Warren critica l'OCC sulla richiesta di charter bancario di WLFI legata a Trump

Warren critica l'OCC sulla richiesta di charter bancario di WLFI legata a Trump
Rony Roy
27 feb 2026, 10:27 AM

Uno scontro sui legami d'affari presidenziali e sulla regolamentazione delle crypto è tornato al centro dell'attenzione al Capitol Hill questa settimana, quando il principale regolatore bancario del paese ha rifiutato di sospendere la revisione di una domanda di charter bancario collegata all'impresa crypto del presidente Donald Trump.

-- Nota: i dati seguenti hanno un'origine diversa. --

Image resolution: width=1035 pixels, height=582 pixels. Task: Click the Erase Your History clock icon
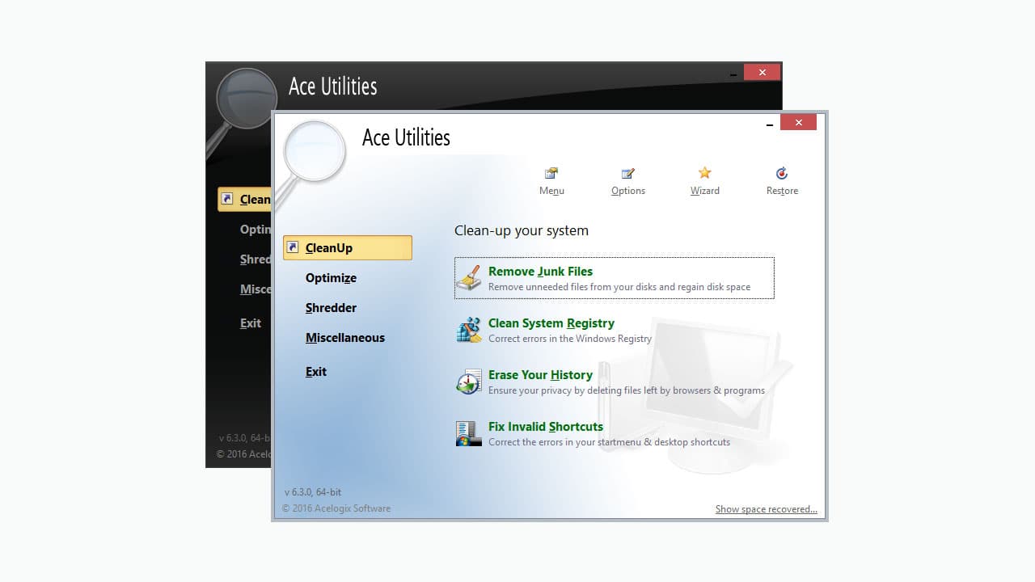coord(468,381)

Durante un audizione del Senate Banking Committee sui regolatori prudenziali, la Ranking Member Elizabeth Warren, D-Mass., ha esortato il Comptroller of the Currency Jonathan Gould a respingere o mettere in pausa la valutazione da parte dell'Office of the Comptroller of the Currency della proposta di banca nazionale fiduciaria di World Liberty Financial. 

La domanda, presentata da WLTC Holdings LLC il mese scorso, chiede l'approvazione per istituire World Liberty Trust Company, National Association, un'entità regolata a livello federale progettata per supportare le operazioni del stablecoin USD1 della società.

Gould ha chiarito che l'agenzia non avrebbe trattato la pratica in modo diverso.

L'OCC, ha detto, elaborerà la presentazione “come elaboriamo tutte le domande.” 

Quando Warren lo ha pressato sul fatto se avrebbe ritardato o negato il charter, lui ha rifiutato. 

“L'unica pressione politica che ho avvertito da qualsiasi parte del governo degli Stati Uniti, senatrice, viene da lei,” ha dichiarato Gould.

Lo scontro di Warren segue una lettera del 13 gennaio inviata all'OCC in cui chiedeva un'immediata sospensione della revisione, sostenendo che approvare il charter mentre Trump mantiene legami finanziari con World Liberty Financial porrebbe il regolatore in una posizione senza precedenti, di fatto sovrintendendo e influenzando la profittabilità di una società collegata al presidente in carica.

Warren critica il legame di WLFI con gli Emirati Arabi Uniti

All'audizione, Warren ha ribadito le sue critiche, accusando il presidente di usare la carica pubblica per arricchirsi. 

“La società crypto del presidente Trump è ora al centro forse dello scandalo di corruzione presidenziale più vergognoso nella storia degli Stati Uniti,” ha detto. “Un presidente americano che svende la nostra sicurezza nazionale per fare soldi per sé stesso.”

Al centro delle sue preoccupazioni c'è un presunto investimento estero nella società.

Citando un rapporto del Wall Street Journal, Warren ha indicato Aryam Investment 1, un veicolo collegato a Sheikh Tahnoon bin Zayed Al Nahyan, consigliere per la sicurezza nazionale degli Emirati Arabi Uniti, che avrebbe acquisito una quota del 49% di World Liberty Financial per $500 million pochi giorni prima dell'inaugurazione di Trump. 

Secondo il WSJ, circa $187 million derivanti dalla transazione sono confluiti in entità legate alla famiglia Trump, con almeno $31 million diretti a entità collegate al CEO Zach Witkoff. 

Nei mesi successivi, l'amministrazione ha annullato le restrizioni dell'era Biden e ha approvato l'accesso degli Emirati a chip avanzati per l'IA che in precedenza erano stati bloccati per timori che potessero arrivare in Cina.

Warren ha inoltre messo in dubbio se World Liberty abbia correttamente dichiarato la partecipazione estera nella sua domanda di charter. 

Le regole dell'OCC richiedono la divulgazione di qualsiasi entità che detenga un interesse diretto o indiretto del 10% o più, e il mancato rispetto può costituire motivo di diniego.

Tuttavia, Gould ha rifiutato di confermare se tale divulgazione sia stata effettuata.

WLFI intende offrire prodotti regolamentati

World Liberty ha dichiarato il mese scorso di avere l'intenzione di servire exchange di criptovalute, market maker e società di investimento fornendo custodia di asset digitali e consentendo la conversione senza soluzione di continuità in USD1 da altri stablecoin.

La struttura del trust permetterebbe inoltre la creazione (minting) e il riscatto di USD1 senza commissioni.

La banca trust proposta opererebbe all'interno del quadro stabilito dal GENIUS Act, che fissa standard federali per gli emittenti di stablecoin, incluse le norme su riserve, rimborso e conformità.